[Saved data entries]
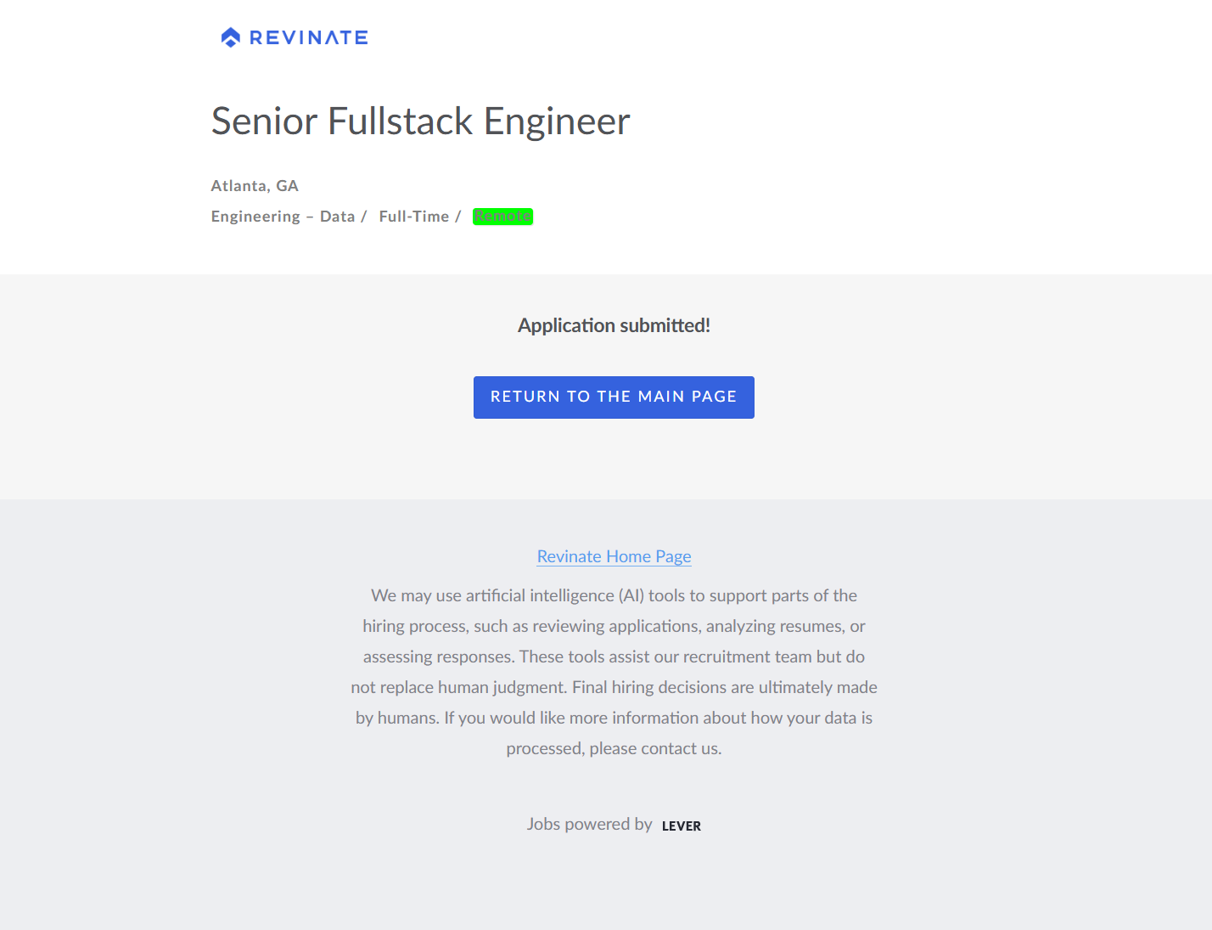Select the Atlanta, GA location text
This screenshot has width=1212, height=930.
click(x=255, y=186)
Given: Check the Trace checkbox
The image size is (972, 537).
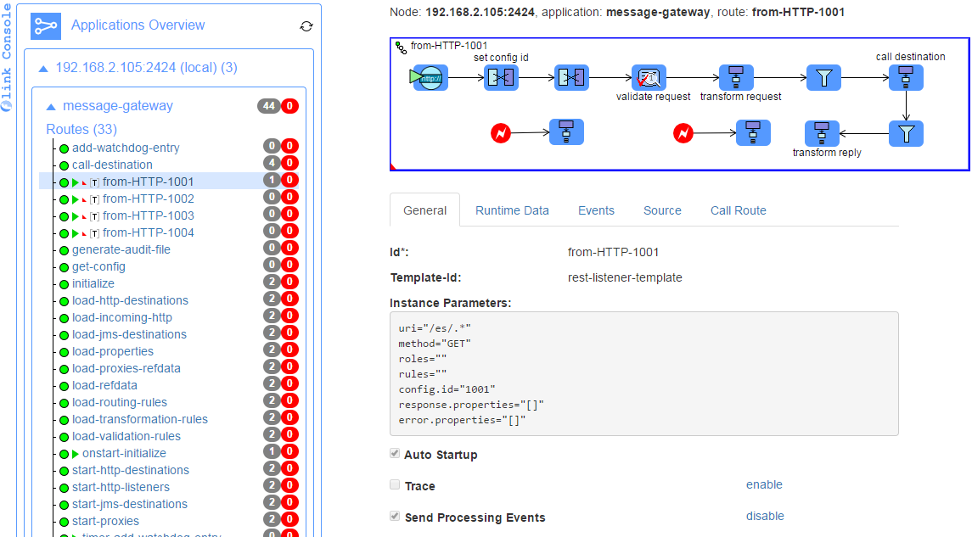Looking at the screenshot, I should [395, 485].
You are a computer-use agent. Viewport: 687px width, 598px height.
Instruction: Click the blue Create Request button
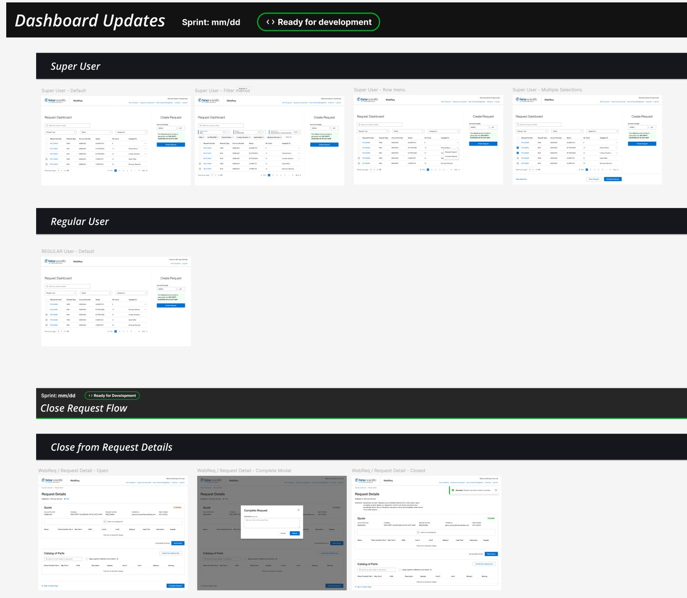[171, 144]
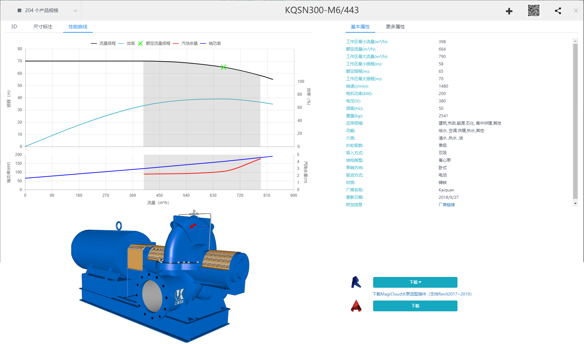584x344 pixels.
Task: Click the plus add icon
Action: coord(509,11)
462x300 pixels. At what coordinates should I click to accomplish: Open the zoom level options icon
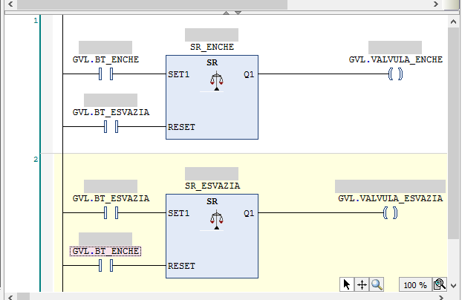439,284
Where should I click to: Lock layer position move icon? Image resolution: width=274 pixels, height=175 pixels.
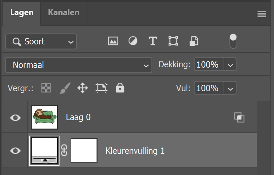pos(82,88)
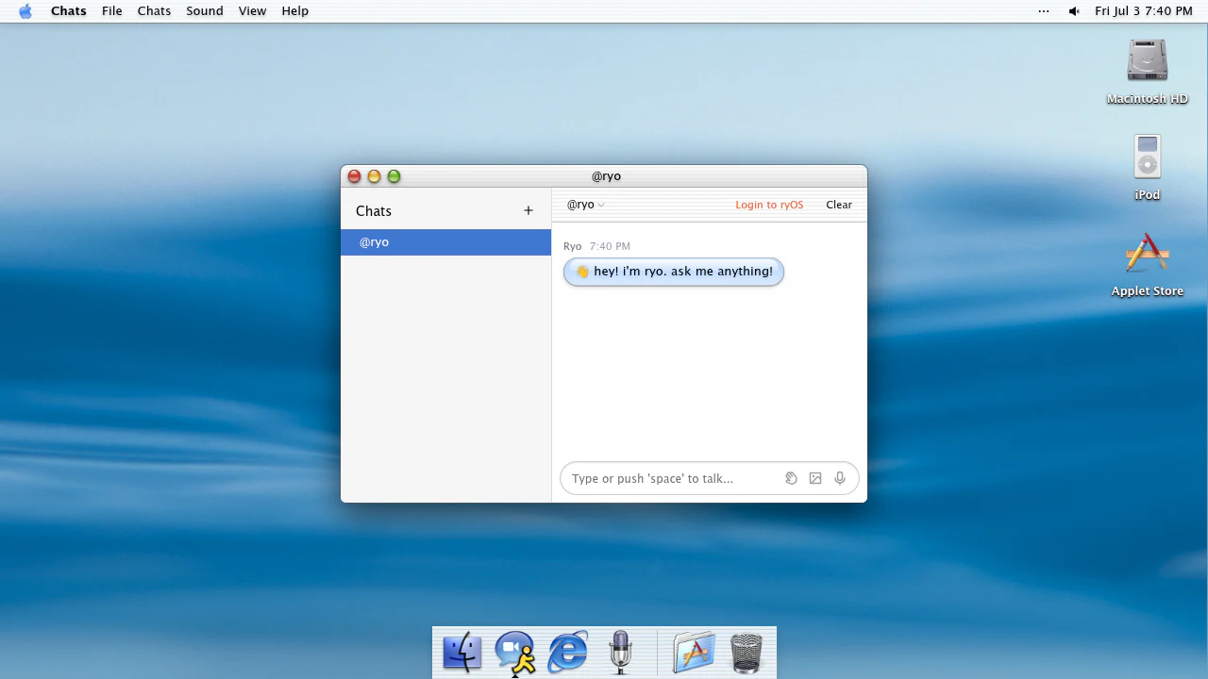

• **Task**
Using the data above, copy exactly the lines from the one containing "Given: Check the Trace checkbox" to the one containing "You are a computer-use", inclusive. Exclude the pictures.

• **Output for this task**
Given: Check the Trace checkbox
The image size is (972, 537).
Looking at the screenshot, I should [395, 485].
You are a computer-use agent. Viewport: 687px width, 598px height.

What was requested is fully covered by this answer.